Here, we are going to see how we can construct a Binary Tree from Postorder and Inorder Traversal?
Submitted by Nikunj Nimesh, on February 19, 2020

Problem Statement:

Given the postorder and inorder traversals of a Binary Tree, using these traversals we have to create a binary tree.

Input:

Size of the postorder array N then add N more elements and store in the array, then enter the size of the inorder array M and add M more elements and store in the array.

Output:

Display the tree using the Display function.

Functions used in program:

  • findIndex(): function to find the index of a particular element in the array, if not found then return -1.
  • CreateTreefromPostIn(): function used to create tree using postOrder and inorder.
  • print(): function to display the tree.

Algorithm:

  1. Firstly call node*CreateTreefromPostIn(int post[], int in[], int pstart, int pend, int istart, int iend) function where post[] is postOrder array and in[] is inorder array and pstart, istart are starting indices of the post and in array and pend, iend are ending indices of post and in the array.
  2. In the CreateTreePostIn(), make the last element of the postOrder array as root node as in the postOrder traversal the last element is always the root of the tree,
  3. Now find out the index of that last element in the inorder array and as soon as that element is found out in the inorder array then make recursive call for all the elements to the left of root element in inorder array as they will be in left subtree and do the same for right subtree i.e. for elements after root element in inorder array.

_WRITTEN PROBLEM 1:_
Answer these from the binary tree article:
(a) What does findIndex() return when the element isn't in the array?
(b) Which element of the postorder array becomes the root node?
(c) What do pstart and istart stand for?
_WRITTEN PROBLEM 2:_ Carry on the binary tree article from its last algorithm step.
The material further down the page isn't needed for this work.

_DATA LINES:_
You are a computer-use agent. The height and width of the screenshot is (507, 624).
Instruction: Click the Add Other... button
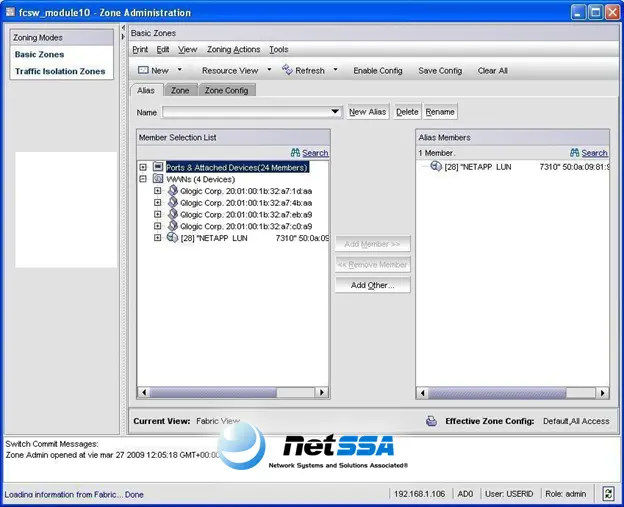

_WRITTEN ANSWER 1:_
(a) It returns -1.
(b) The last element of the postorder array.
(c) They are the starting indices of the post and in arrays.

_WRITTEN ANSWER 2:_
  4. This createTreePostIn() will work until the pstart(starting index of postOrder array) is greater than or equal to pend(ending index of the inorder array).
  5. In the print the tree with the help of the display/print function using the root node returned by CreateTreePostIn() function.

Example with explanation:

    N=3
    PostOrder array:1 3 2

    M=3
    Inorder array: 1 2 3

    Now considering the above-mentioned input, 
    here the last element in postOrder is 2 so find 2 in the inorder array, 
    after this 1 is before 2 in the inorder array 
    so it will be in the left subtree, and 3 will be in the right subtree 
    and the root of the tree will be 2.

C++ Implementation:

#include <iostream>

using namespace std;
struct node {
  int data;
  node * left;
  node * right;
  node(int data) {
    this -> data = data;
    left = NULL;
    right = NULL;
  }
};

// function to determine the index of a particular element in the array
int findIndex(int v[], int data, int start, int end) {
  for (int i = start; i <= end; i++) {
    if (v[i] == data) {
      return i;
    }

  }
  return -1;
}
node * createTreeFromPostIn(int post[], int in [], int pstart, int pend, int istart, int iend) {
  if (pstart > pend) {
    return NULL;
  }

  node * root = new node(post[pend]);
  int index = findIndex( in , post[pend], istart, iend);
  int len = index - istart;
  root -> left = createTreeFromPostIn(post, in , pstart, pstart + len - 1, istart, index - 1);
  root -> right = createTreeFromPostIn(post, in , pstart + len, pend - 1, index + 1, iend);

  return root;
}

void print(node * root) {
  if (!root)
    return;
  if (root -> left)
    cout << root -> left -> data << " => ";
  else
    cout << "END => ";
  cout << root -> data << " <= ";
  if (root -> right)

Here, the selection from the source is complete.